**DOCUMENT:**
^^^^
25. pyxc: Methods and self

Where We Are

Chapter 24 added the class keyword. Classes can have fields and you can read and write them, but all behaviour lives in global functions. After this chapter, behaviour lives with the data:

extern def printd(x: float64)

class Counter:
  value: int

  def increment():
    self.value = self.value + 1

  def get() -> int:
    return self.value


def main() -> int:
  var c: Counter
  c.increment()
  c.increment()
  c.increment()
  printd(float64(c.get()))
  return 0
3.000000

Source Code

git clone --depth 1 https://github.com/alankarmisra/pyxc-llvm-tutorial
cd pyxc-llvm-tutorial/code/chapter-25

Grammar

structblock now contains classmember instead of just fielddecl. A class member is either a field or a method. methodcallexpr is added to identifierexpr.

structblock    = indent classmember { eols classmember } dedent ;  -- changed
classmember    = fielddecl | methoddef ;                           -- new
methoddef      = "def" identifier "(" [ typedparam { "," typedparam } ] ")"
                 [ "->" type ] ":" ( simplestmt | eols block ) ;  -- new
identifierexpr = identifier | callexpr | methodcallexpr ;          -- changed
methodcallexpr = identifier "." identifier "(" [ expression { "," expression } ] ")" ;  -- new

Note that self is not in the grammar at all — it is injected automatically by the compiler, not written by the programmer.

Full Grammar

code/chapter-25/pyxc.ebnf

program         = [ eols ] [ top { eols top } ] [ eols ] ;
eols            = eol { eol } ;
top             = typealias | structdef | classdef | definition | decorateddef | external | toplevelexpr ;
typealias       = "type" identifier "=" type ;
structdef       = "struct" identifier ":" eols structblock ;
classdef        = "class" identifier ":" eols structblock ;
structblock     = indent classmember { eols classmember } dedent ;
classmember     = fielddecl | methoddef ;
methoddef       = "def" identifier "(" [ typedparam { "," typedparam } ] ")"
                  [ "->" type ] ":" ( simplestmt | eols block ) ;
fielddecl       = identifier ":" type ;
definition      = "def" prototype [ "->" type ] ":" ( simplestmt | eols block ) ;
decorateddef    = binarydecorator eols "def" binaryopprototype [ "->" type ] ":" ( simplestmt | eols block )
                | unarydecorator  eols "def" unaryopprototype  [ "->" type ] ":" ( simplestmt | eols block ) ;
binarydecorator = "@" "binary" "(" integer ")" ;
unarydecorator  = "@" "unary" ;
binaryopprototype = customopchar "(" typedparam "," typedparam ")" ;
unaryopprototype  = customopchar "(" typedparam ")" ;
external        = "extern" "def" prototype [ "->" type ] ;
toplevelexpr    = expression ;
prototype       = identifier "(" [ typedparam { "," typedparam } ] ")" ;
typedparam      = identifier ":" type ;
ifstmt          = "if" expression ":" suite
                [ eols "else" ":" suite ] ;
forstmt         = "for"
                  ( "var" identifier ":" type | identifier )
^^^^
**MATERIAL SHOWN:**
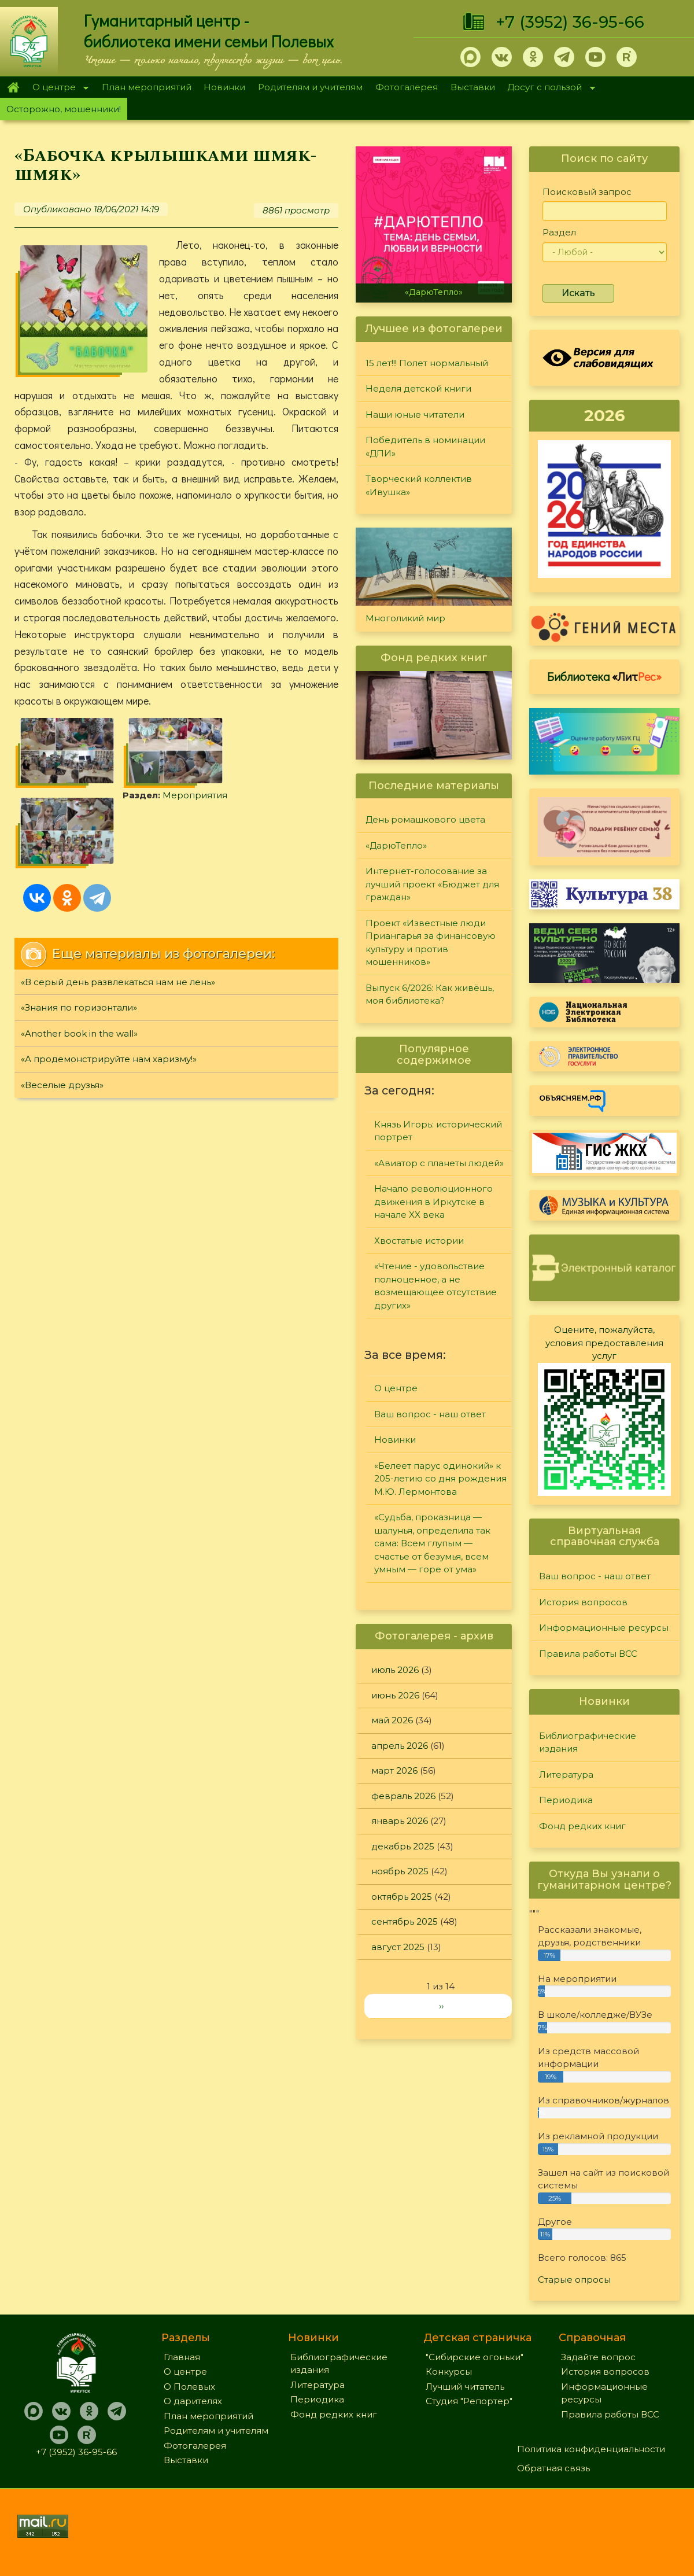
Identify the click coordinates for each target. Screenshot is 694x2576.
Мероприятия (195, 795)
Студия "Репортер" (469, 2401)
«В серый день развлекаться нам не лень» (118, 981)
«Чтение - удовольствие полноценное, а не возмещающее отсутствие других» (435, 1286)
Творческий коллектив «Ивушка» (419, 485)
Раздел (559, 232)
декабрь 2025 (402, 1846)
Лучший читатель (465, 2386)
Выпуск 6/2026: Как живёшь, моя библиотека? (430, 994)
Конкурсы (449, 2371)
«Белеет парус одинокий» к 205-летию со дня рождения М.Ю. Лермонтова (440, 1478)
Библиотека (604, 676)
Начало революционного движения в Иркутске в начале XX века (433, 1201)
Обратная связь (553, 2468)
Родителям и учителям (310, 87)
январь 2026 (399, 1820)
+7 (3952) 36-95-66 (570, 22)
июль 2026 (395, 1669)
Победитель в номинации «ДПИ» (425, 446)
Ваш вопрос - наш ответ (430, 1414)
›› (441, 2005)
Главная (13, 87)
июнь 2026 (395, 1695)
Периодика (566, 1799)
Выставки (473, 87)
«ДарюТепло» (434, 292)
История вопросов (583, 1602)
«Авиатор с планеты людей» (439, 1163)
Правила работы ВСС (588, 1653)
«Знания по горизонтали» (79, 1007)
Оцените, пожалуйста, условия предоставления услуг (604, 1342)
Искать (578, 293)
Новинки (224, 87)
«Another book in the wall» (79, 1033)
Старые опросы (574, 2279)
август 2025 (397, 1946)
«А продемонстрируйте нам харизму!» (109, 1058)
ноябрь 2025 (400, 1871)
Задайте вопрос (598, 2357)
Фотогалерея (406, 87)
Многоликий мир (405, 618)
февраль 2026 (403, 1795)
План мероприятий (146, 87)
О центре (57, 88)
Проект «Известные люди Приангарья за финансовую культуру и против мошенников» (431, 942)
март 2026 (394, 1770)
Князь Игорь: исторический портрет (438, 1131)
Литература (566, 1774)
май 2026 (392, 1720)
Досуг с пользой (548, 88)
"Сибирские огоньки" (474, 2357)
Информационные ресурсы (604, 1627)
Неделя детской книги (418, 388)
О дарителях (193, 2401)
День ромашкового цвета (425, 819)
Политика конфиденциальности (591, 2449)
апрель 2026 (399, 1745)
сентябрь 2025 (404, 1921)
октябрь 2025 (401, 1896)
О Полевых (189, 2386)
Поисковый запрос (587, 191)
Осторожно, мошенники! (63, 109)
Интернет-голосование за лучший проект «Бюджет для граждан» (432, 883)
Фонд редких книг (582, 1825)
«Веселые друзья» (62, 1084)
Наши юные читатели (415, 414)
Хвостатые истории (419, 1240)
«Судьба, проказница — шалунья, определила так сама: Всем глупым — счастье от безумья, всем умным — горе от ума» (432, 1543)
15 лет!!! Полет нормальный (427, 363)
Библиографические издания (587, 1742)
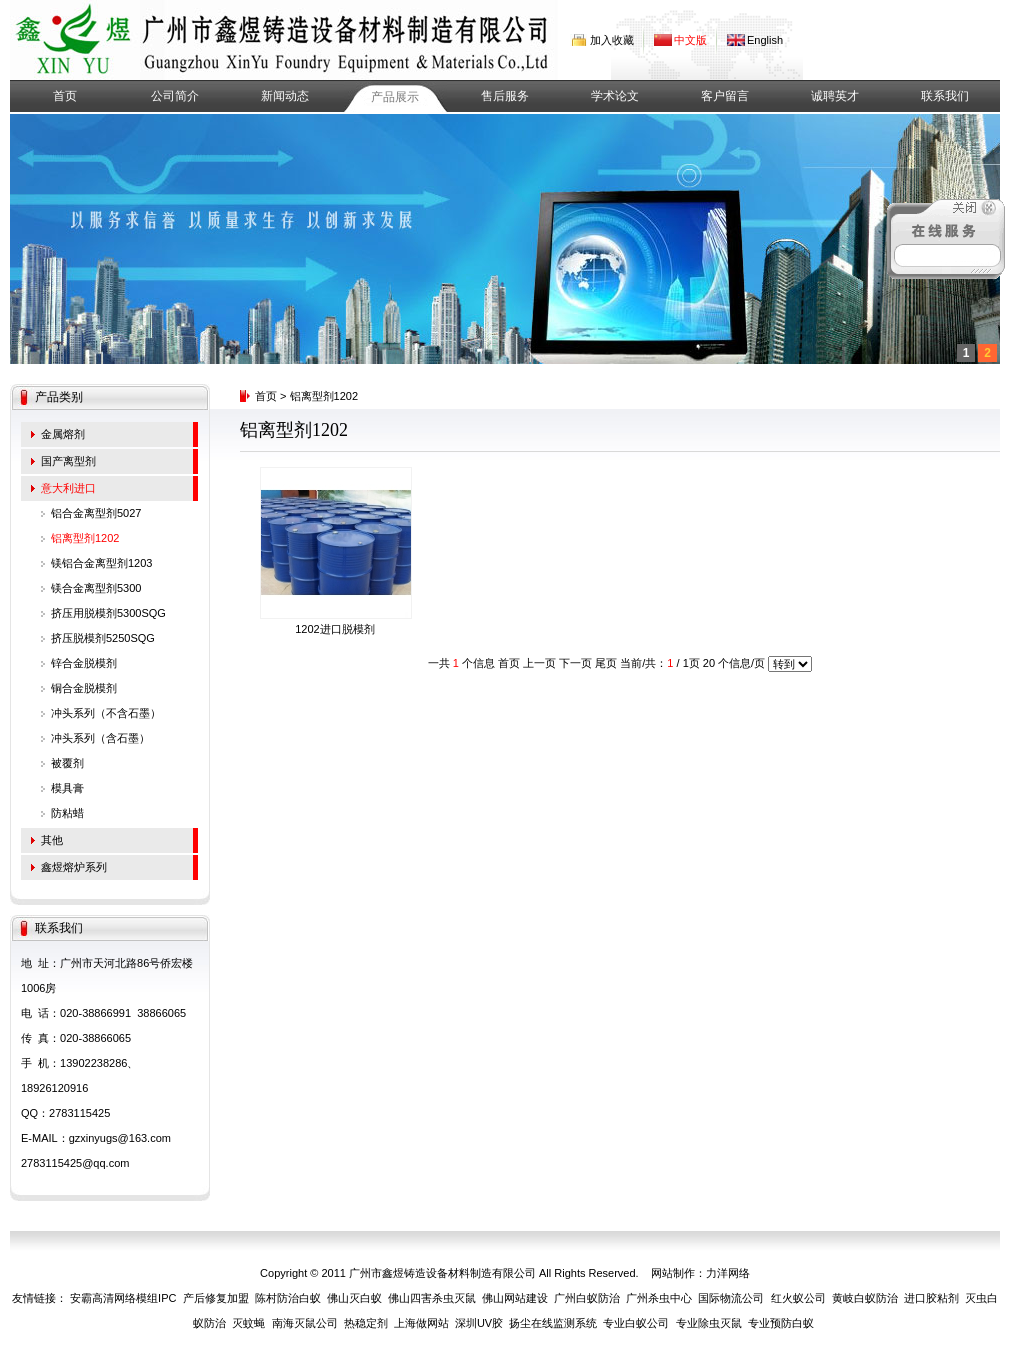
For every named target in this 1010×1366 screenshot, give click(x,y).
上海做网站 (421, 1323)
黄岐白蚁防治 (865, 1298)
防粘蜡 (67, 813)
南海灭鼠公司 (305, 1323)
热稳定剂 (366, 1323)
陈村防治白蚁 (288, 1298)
^^^^
**GOALS:**
1) Edit the pyxc chapter on methods and self: reproduce it from "structblock now contains" up to and including "added to identifierexpr.", with "classmember" changed to "memberdecl".
2) Proceed with the pyxc chapter on methods and self, picking up right after its last line.

**RESULTS FOR EACH TASK:**
1)
structblock now contains memberdecl instead of just fielddecl. A class member is either a field or a method. methodcallexpr is added to identifierexpr.

2)
                  "=" expression "," expression "," expression ":" suite ;
varstmt         = "var" varbinding { "," varbinding } ;
assignstmt      = lvalue "=" expression ;
simplestmt      = returnstmt | varstmt | assignstmt | expression ;
compoundstmt    = ifstmt | forstmt ;
statement       = simplestmt | compoundstmt ;
suite           = simplestmt | compoundstmt | eols block ;
returnstmt      = "return" [ expression ] ;
block           = indent statement { eols statement } dedent ;
expression      = unaryexpr binoprhs ;
binoprhs        = { binaryop unaryexpr } ;
lvalue          = identifier | fieldaccess | indexexpr ;
varbinding      = identifier ":" type [ "=" expression ] ;
unaryexpr       = unaryop unaryexpr | primary ;
unaryop         = "-" | userdefunaryop ;
primary         = castexpr | sizeofexpr | addrexpr | arrayliteral | stringliteral | identifierexpr | fieldaccess | indexexpr | numberexpr | bool_literal | parenexpr ;
castexpr        = casttype "(" expression ")" ;
sizeofexpr      = "sizeof" "(" type ")" ;
addrexpr        = "addr" "(" lvalue ")" ;
identifierexpr  = identifier | callexpr | methodcallexpr ;
callexpr        = identifier "(" [ expression { "," expression } ] ")" ;
methodcallexpr  = identifier "." identifier "(" [ expression { "," expression } ] ")" ;
fieldaccess     = identifier "." identifier { "." identifier } ;
indexexpr       = identifier "[" expression "]" ;
numberexpr      = number ;
arrayliteral    = "[" [ expression { "," expression } ] "]" ;
stringliteral   = "\"" { ? any char except " and newline ? | escape } "\"" ;
escape          = "\\" ( "\\" | "\"" | "n" | "t" | "0" ) ;
parenexpr       = "(" expression ")" ;
binaryop        = builtinbinaryop | userdefbinaryop ;
indent          = INDENT ;
dedent          = DEDENT ;

builtinbinaryop = "+" | "-" | "*" | "<" | "<=" | ">" | ">=" | "==" | "!=" ;
userdefbinaryop = ? any opchar defined as a custom binary operator ? ;
userdefunaryop  = ? any opchar defined as a custom unary operator ? ;
customopchar    = ? any opchar that is not "-" or a builtinbinaryop,
                    and not already defined as a custom operator ? ;
opchar          = ? any single ASCII punctuation character ? ;
identifier      = (letter | "_") { letter | digit | "_" } ;
builtintype     = "int" | "int8" | "int16" | "int32" | "int64"
                | "float" | "float32" | "float64"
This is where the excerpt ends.